— START OF PAGE TEXT —
The uprising and what followed “kind of saw an upsurge in creativity,” according to curator Maymanah Farhat, speaking during a live-streamed preview of the exhibition. “There was a sort of release. I think with being in exile, artists have really allowed themselves to experiment.”

Themes of displacement and migration appear as a through line in multiple works, among the most immediate of which is Essma Imady’s installation “Pillar of Salt,” consisting of a child’s tiny pink backpack and teddy bear resting atop what the work’s label describes as a child’s weight in salt. While at first appearing as a simple cluster of everyday objects, it poignantly references the refugee crisis and in particular its impact on women and children.

In a recent webinar hosted by the gallery, the artist, who has interviewed Syrians in the United States and Canada about their experiences, said the installation was inspired by the concept of “looking back and being turned into a pillar of salt — how us refugees . . . have this pulling to look back, while also feeling the danger of that action.”
— END OF PAGE TEXT —
— START OF RAW RECORDS —
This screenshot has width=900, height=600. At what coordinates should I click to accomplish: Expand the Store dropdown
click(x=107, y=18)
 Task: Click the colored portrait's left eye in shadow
— END OF RAW RECORDS —
— START OF RAW RECORDS —
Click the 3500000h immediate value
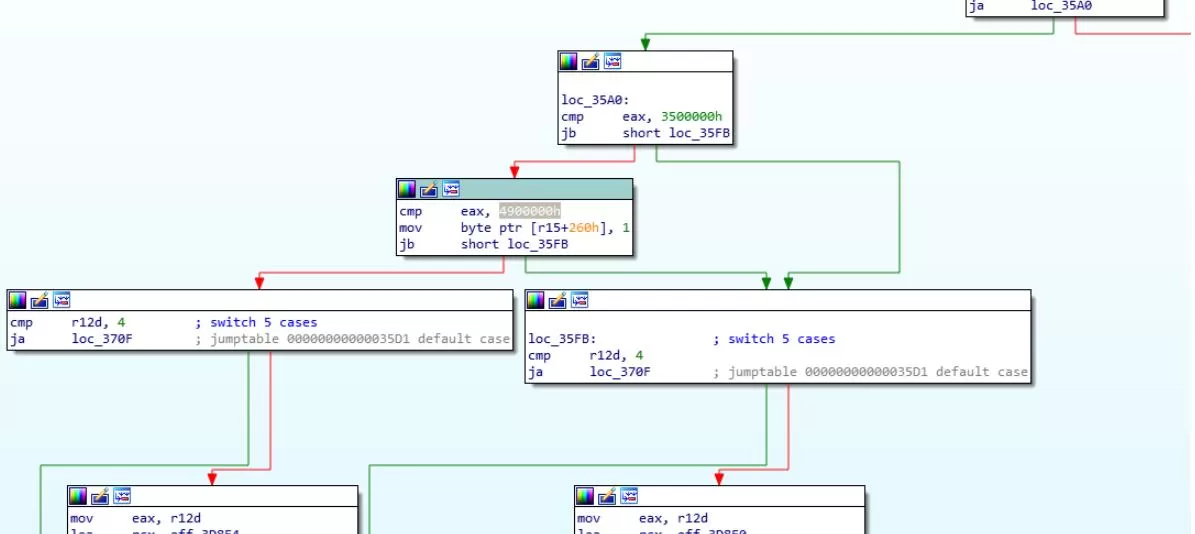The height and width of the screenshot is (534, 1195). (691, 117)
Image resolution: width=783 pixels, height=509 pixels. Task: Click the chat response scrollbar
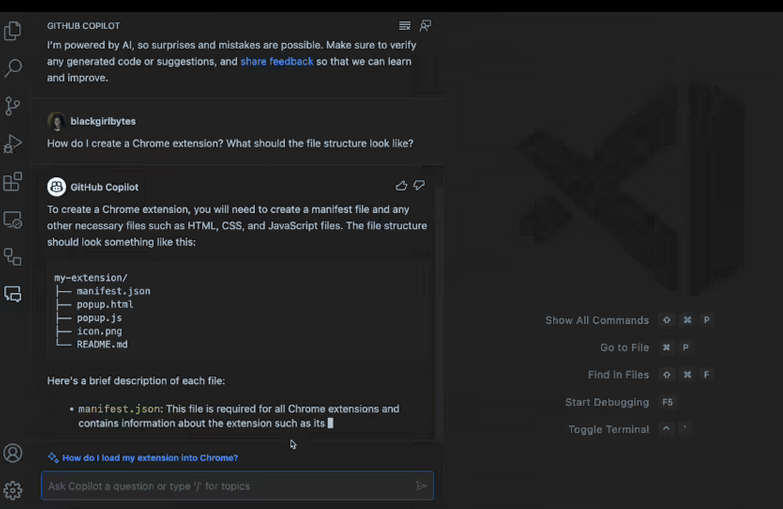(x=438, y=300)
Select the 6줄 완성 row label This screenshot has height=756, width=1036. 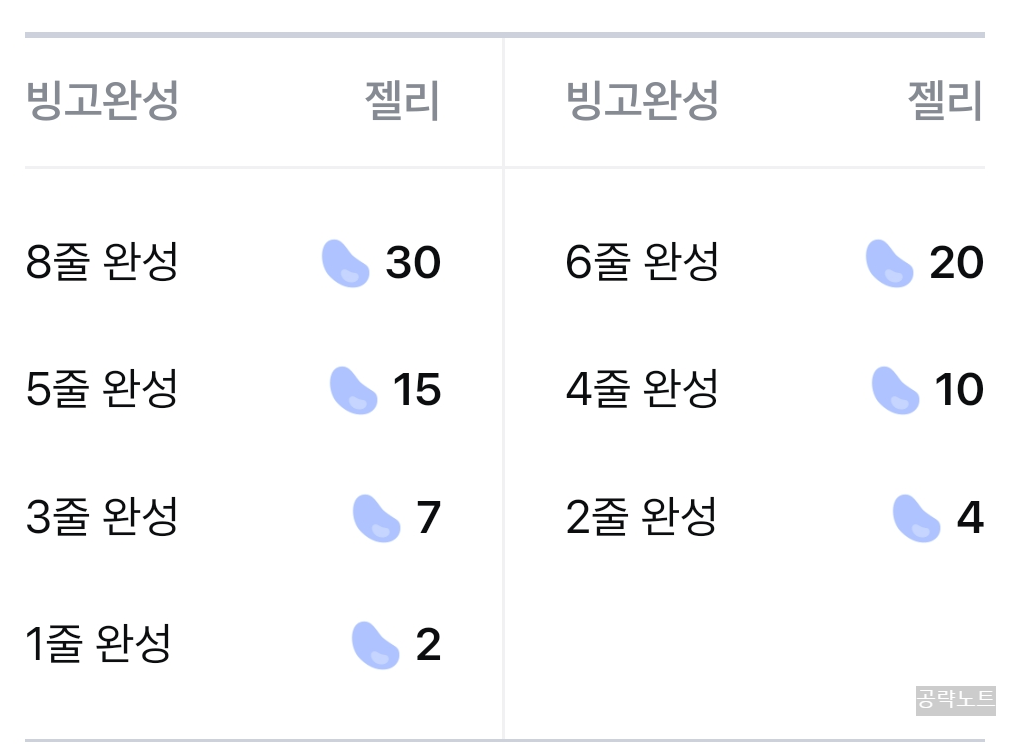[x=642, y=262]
— END OF RAW RECORDS —
— START OF RAW RECORDS —
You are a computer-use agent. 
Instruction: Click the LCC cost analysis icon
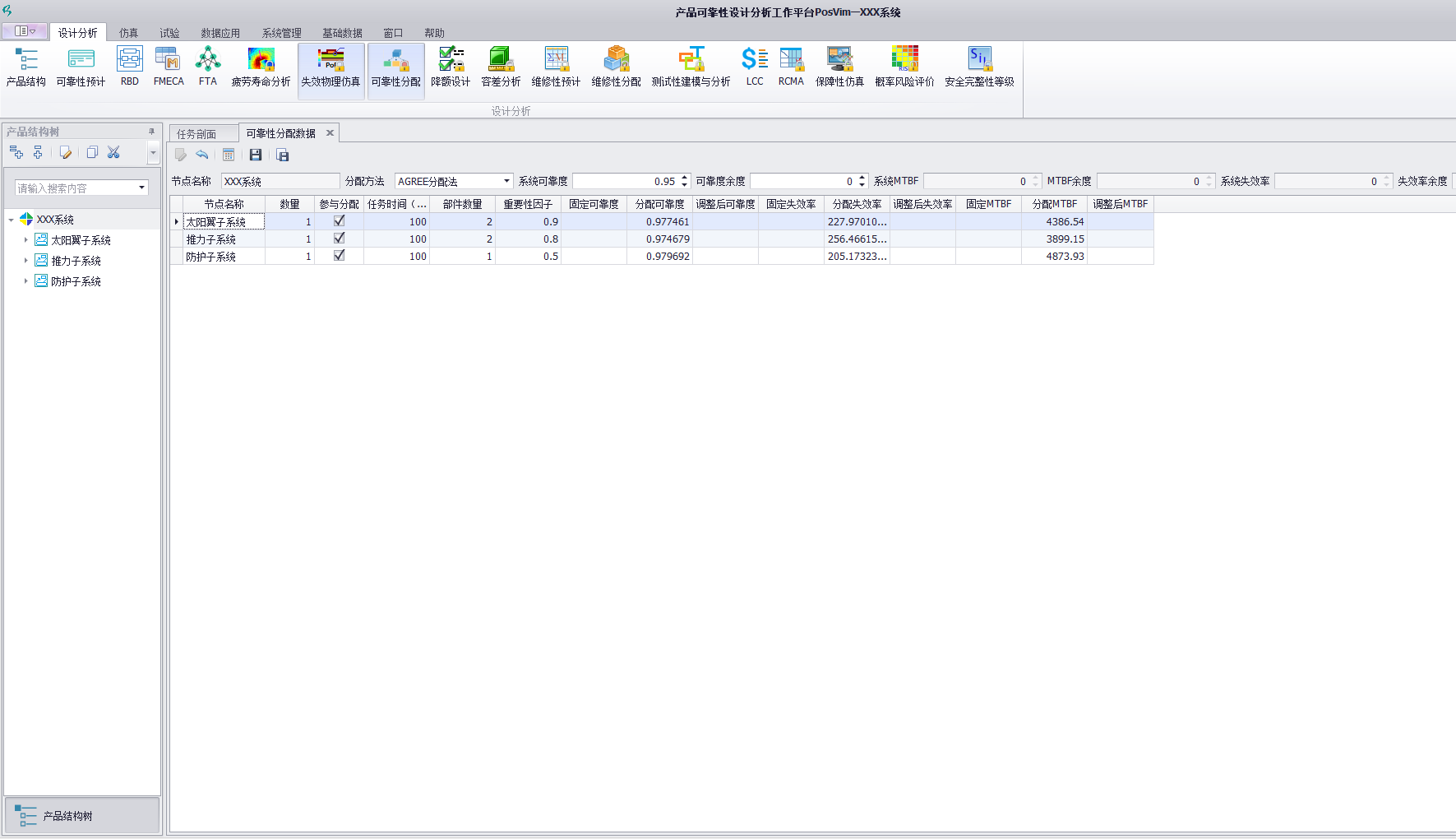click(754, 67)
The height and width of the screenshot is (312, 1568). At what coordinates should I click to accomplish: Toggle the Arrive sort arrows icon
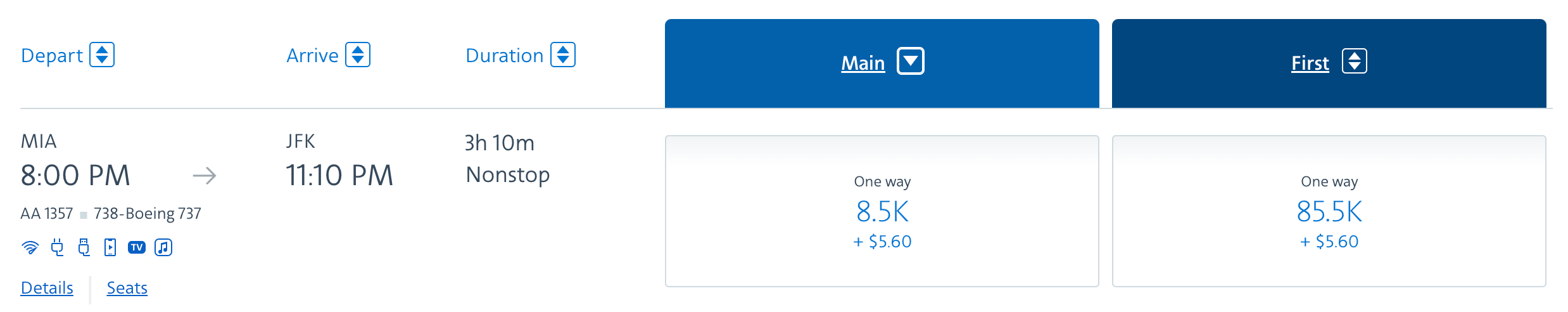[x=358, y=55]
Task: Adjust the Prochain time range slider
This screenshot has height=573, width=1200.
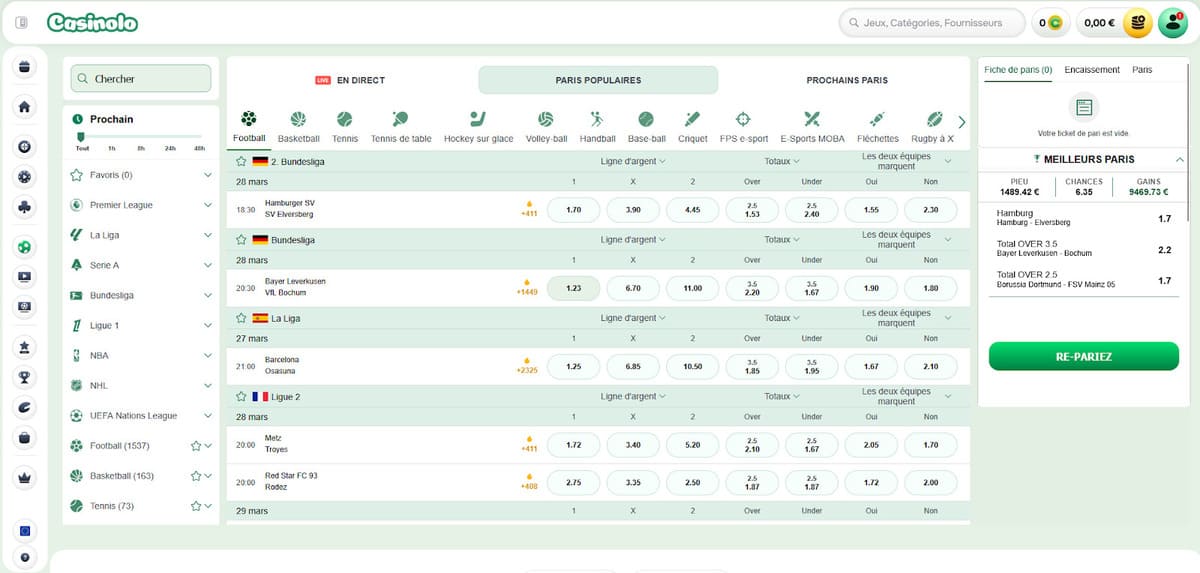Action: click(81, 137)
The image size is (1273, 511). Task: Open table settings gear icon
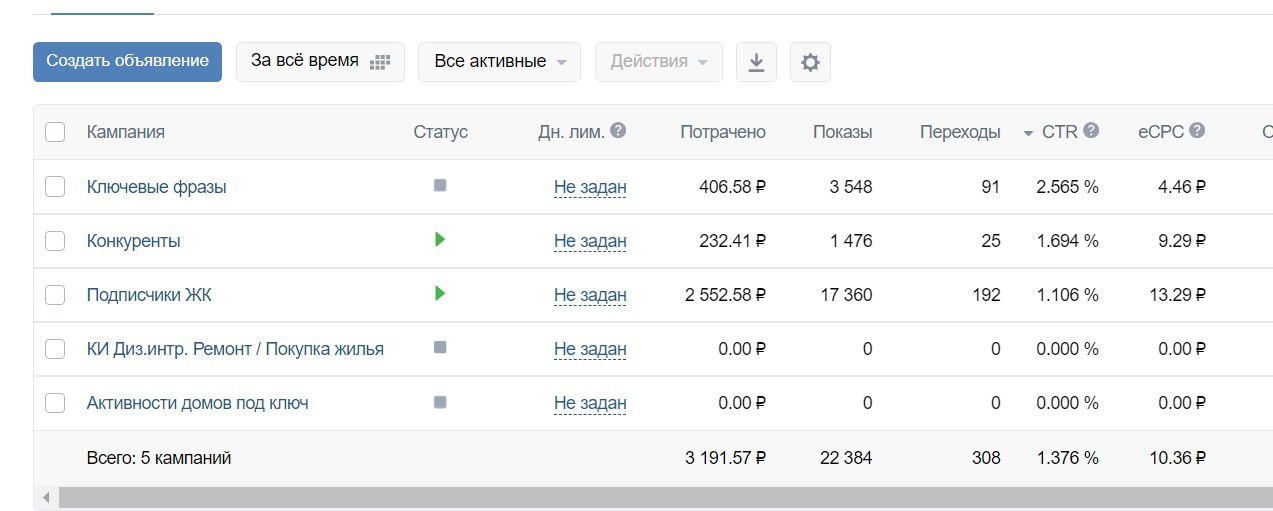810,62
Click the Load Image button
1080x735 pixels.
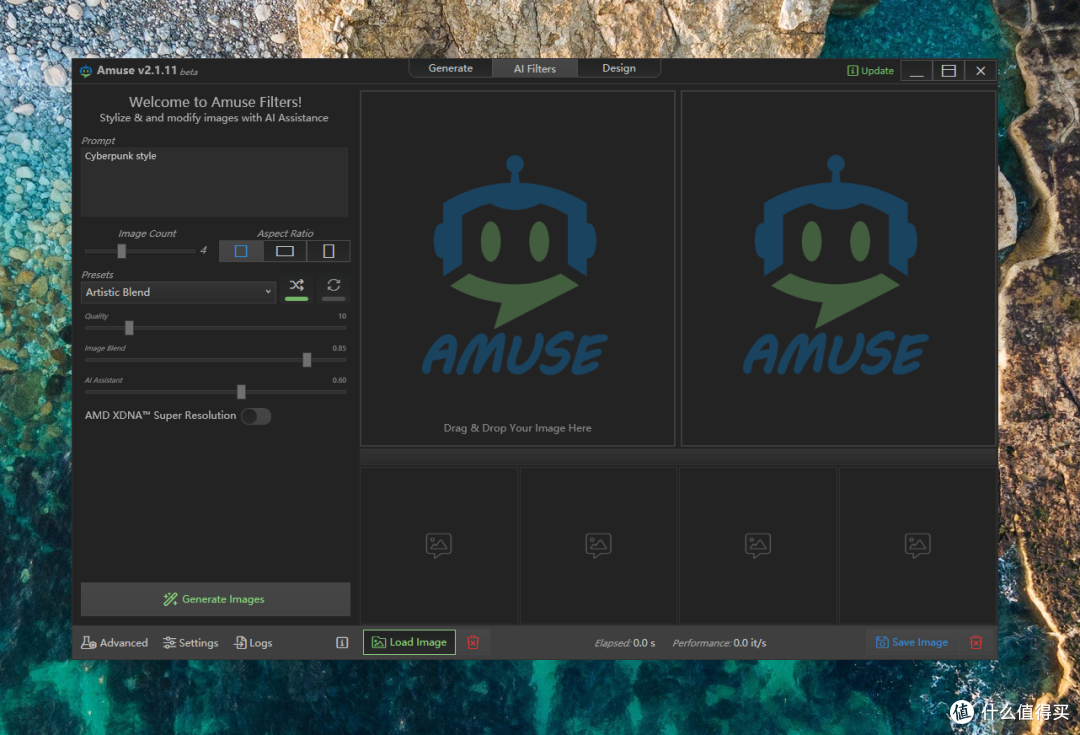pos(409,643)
— END OF RAW RECORDS —
*REQUEST*: In the passage about the exhibition, what objects make up Essma Imady's installation "Pillar of Salt"? Answer using only the passage about the exhibition.

*TASK RESULT*: A child's tiny pink backpack and teddy bear resting atop what the label describes as a child's weight in salt.